* _GOAL OF THE EXERCISE_:
Please transcribe, word for word, only the lines from the one containing "This screenshot has width=747, height=766." through the last line of the records below, both included, and leave out every picture.

* _INPUT FOR THIS TASK_:
•••••

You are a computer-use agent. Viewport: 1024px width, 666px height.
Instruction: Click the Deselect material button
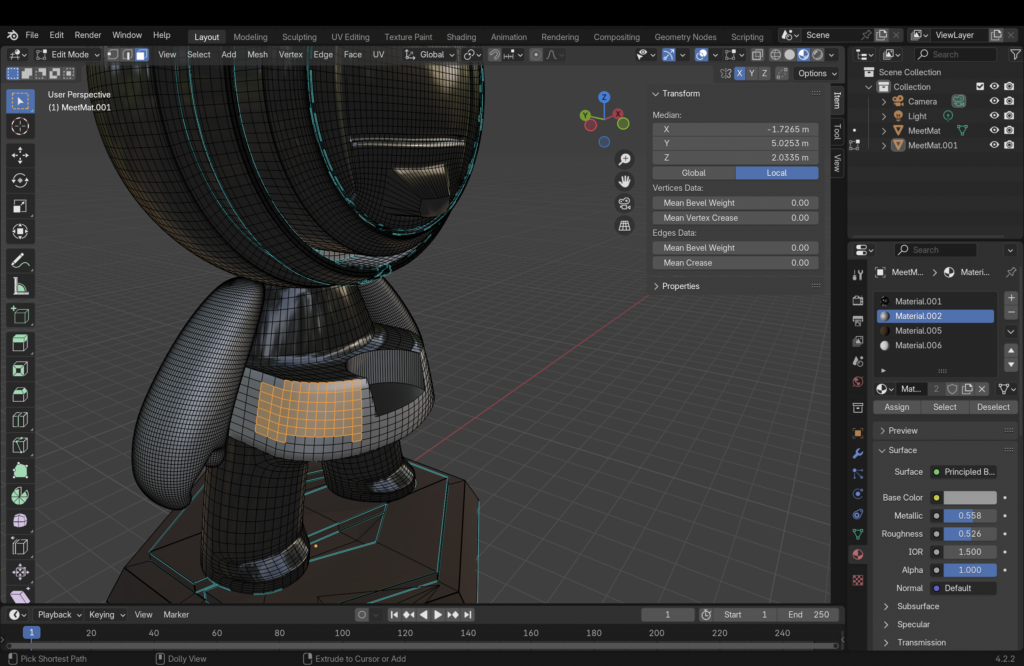[993, 407]
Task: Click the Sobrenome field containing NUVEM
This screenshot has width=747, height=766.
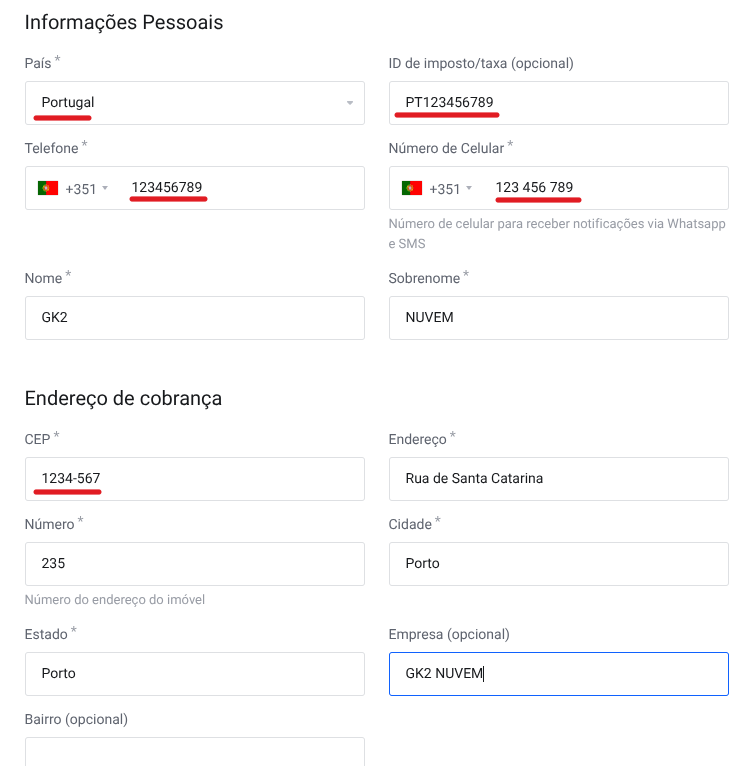Action: (558, 318)
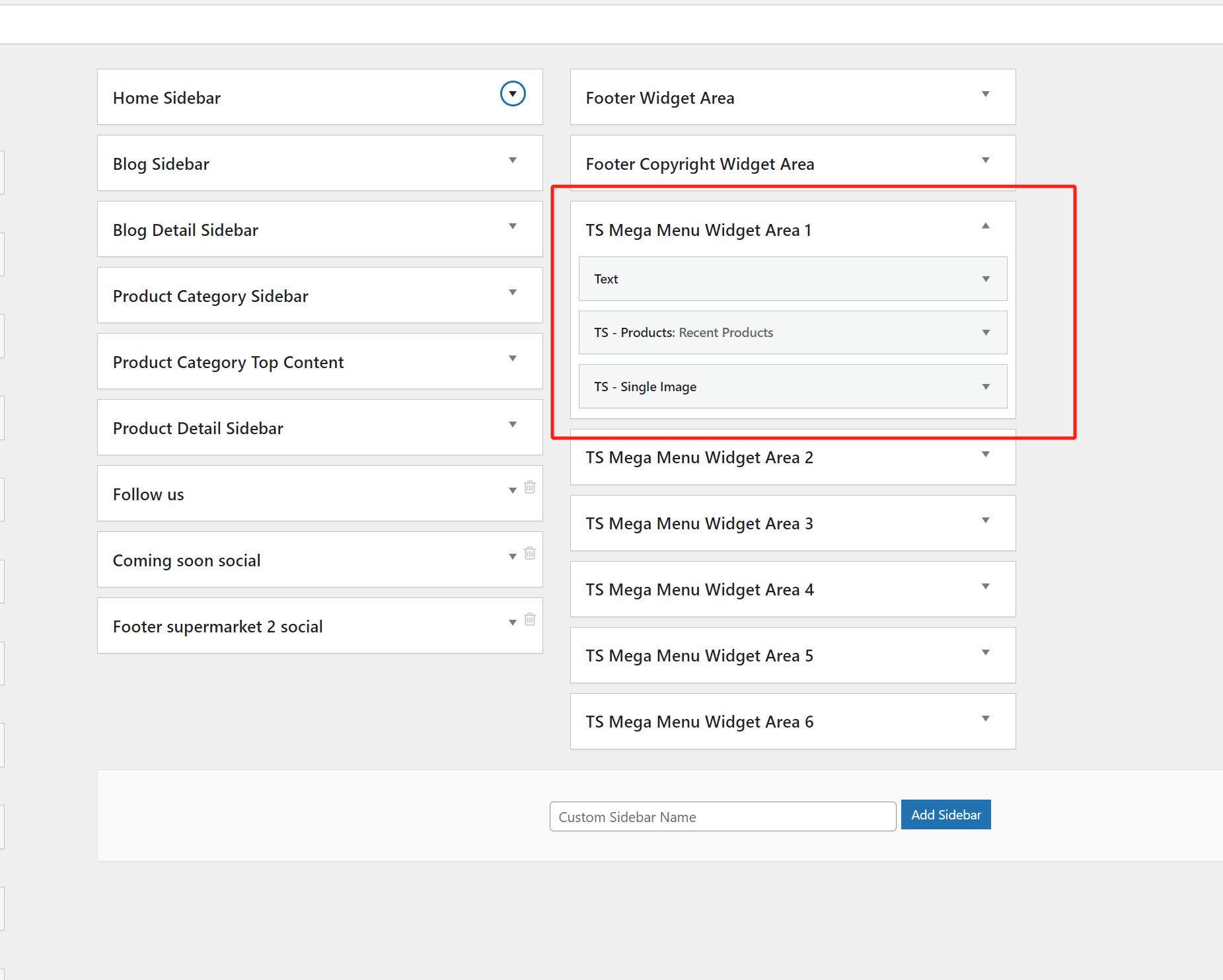Image resolution: width=1223 pixels, height=980 pixels.
Task: Remove Footer supermarket 2 social with trash icon
Action: pos(529,620)
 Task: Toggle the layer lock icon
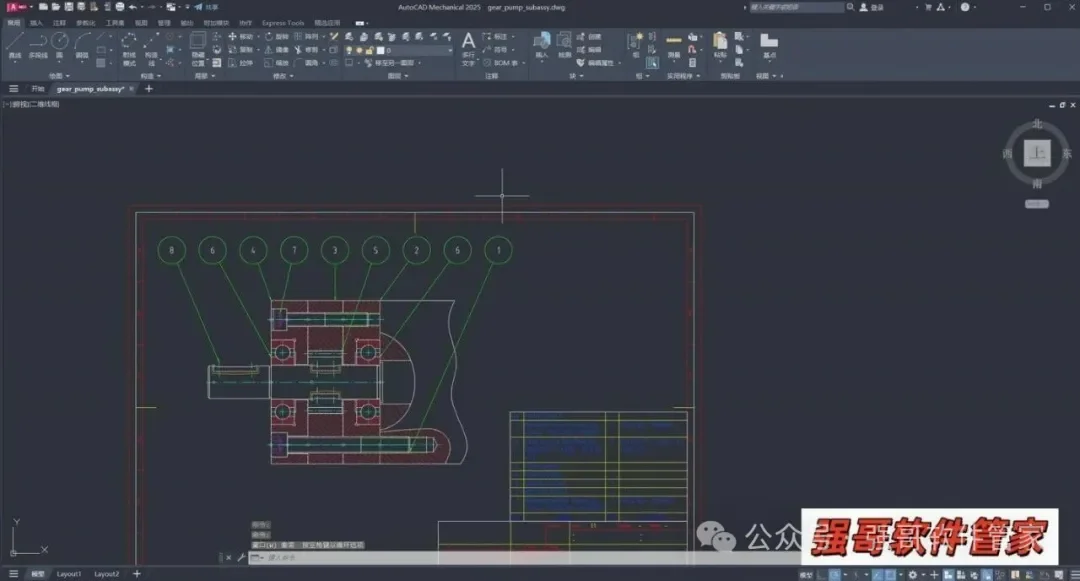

•••••

* _TASK OUTPUT_:
This screenshot has width=747, height=766.
Action: (558, 318)
Image resolution: width=1223 pixels, height=980 pixels.
Task: Remove Footer supermarket 2 social with trash icon
Action: pos(529,620)
 Task: Toggle the layer lock icon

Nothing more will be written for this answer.